What traditionally takes a single worker concentrating on the pour — which still produces spillage and waste to produce the proper foam head — is now hands-free, fast and almost perfectly efficient.
Springer said stadiums that have used the system have gone from using eight beer pourers for every two cashiers to having one beer pourer for every eight cashiers.
This is an intriguing technology. Stadium queues are a real challenge. Demand is highly spiky. Fans don’t want to miss any action so arrival are concentrated between innings or quarters or at half time. If technology is labor intensive (say, a traditional beer tap), then staffing to handle the peak means a lot of idle time and low utilization. Alternatively, one has to accept longer waits. This system (produced by GrinOn Industries and officially called “Bottom’s Up Draft Beer Dispensing System”) solves the problem by greatly increasing the productivity of a beer pourer.
Now, I can hear you saying, what’s the catch? Why hasn’t this spread to every stadium in America? It turns out that the cup is also the catch.
The only extra cost is the cups. A generic beer cup runs about 10 cents, according to Carter. The GrinOn cups are about 45 cents. However, by imprinting the magnet with a custom logo — something commemorating an event or team and featuring an advertisement — the expense can be subsidized.“I can defer the cost of my cup if I have an advertiser,” Carter said. Springer said some other venues are actually making money on the cups due to advertising, which winds up on fridges for years.
I did some quick numbers on this. Advertising seems crucial to making this system viable.

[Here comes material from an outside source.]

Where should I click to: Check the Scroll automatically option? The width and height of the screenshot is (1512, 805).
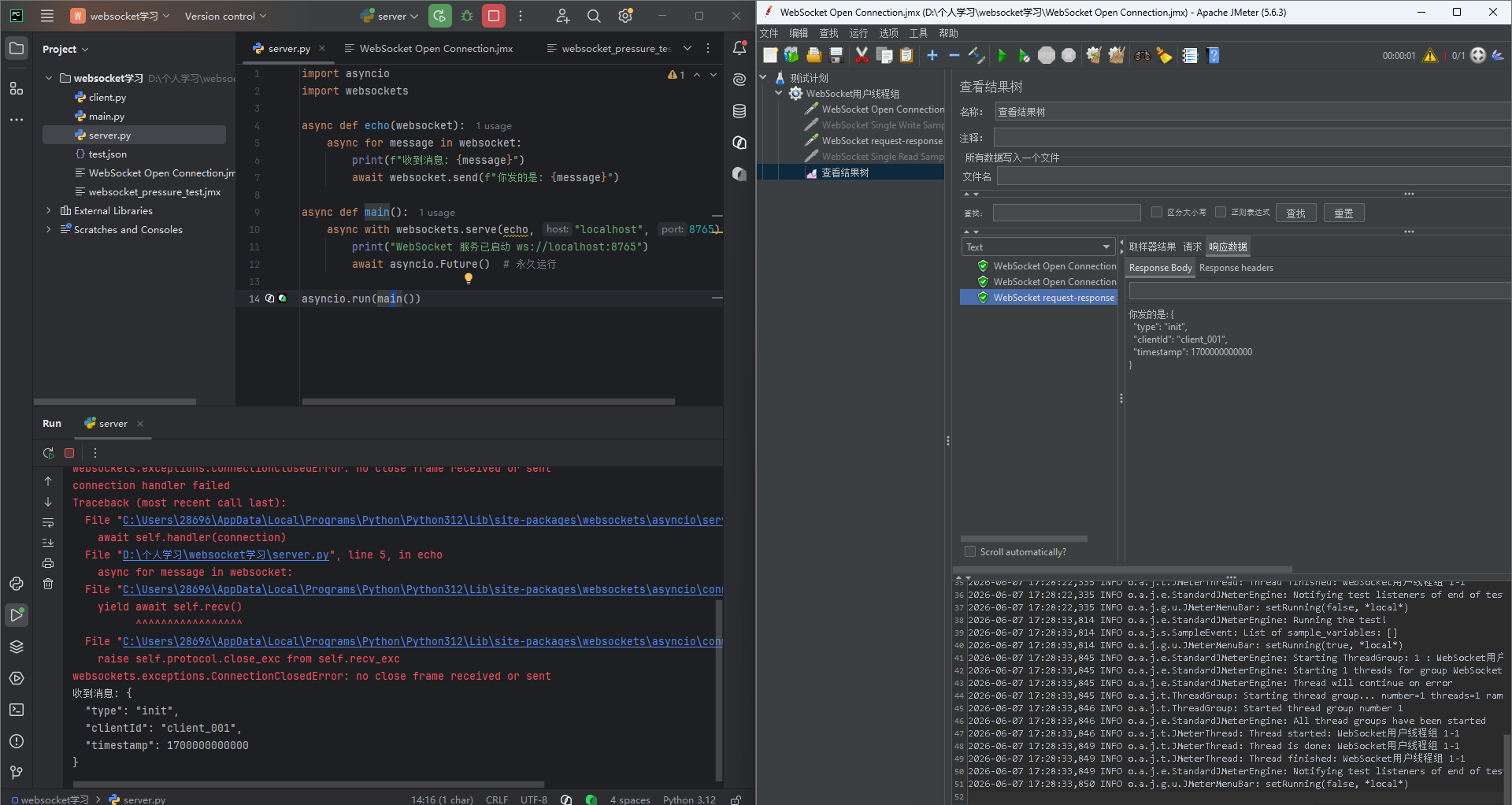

Consider Wrigley Field. In 2010, the Chicago Cubs drew just under 38,000 fans per game. Suppose that each fan bought one beer from a concession stand. (I know what you’re thinking “If I had to watch the 2010 Cubs, I would need more than one brew per game.” But note that I am counting concession stand sales. Cubs fans also buy from roving beer vendors.) A 35 cent premium on 38,000 cups would raise costs by $13,300 per game. If concession stand workers earn $10 per hour and work four hours every game day, Wrigley would need 332 fewer concession stand workers. That means losing 14 workers at each of the Friendly Confines’ 23 concession stands. I’m not sure the average concessions stand has 14 workers to lose. Even if the per cup premium drops to 10 cents, they would still need to shed 4 workers per stand.
So one of two things has to happen for this system to be viable. You either convince an advertiser that the bottom of a beer cup is the perfect place to plug their brand. Or you sell more beer. Now one might wonder if the Cubs really need to sell more beer. (Recall the immortal words of Lee Elia, “Eighty-five percent of the world is working. The other fifteen percent come out here.”) Further, beer sales at concession stands might well come at the expense of sales by vendors wandering the aisles. I suspect that those folks work cheap (from the Cubs’ point of view) because they most of their money from tips. Thus, while I expect that the margin on Old Style is pretty high, I am not sure that sales would actually increase enough to cover the cost of the cups.
Still, it’s a hell of a thing to watch.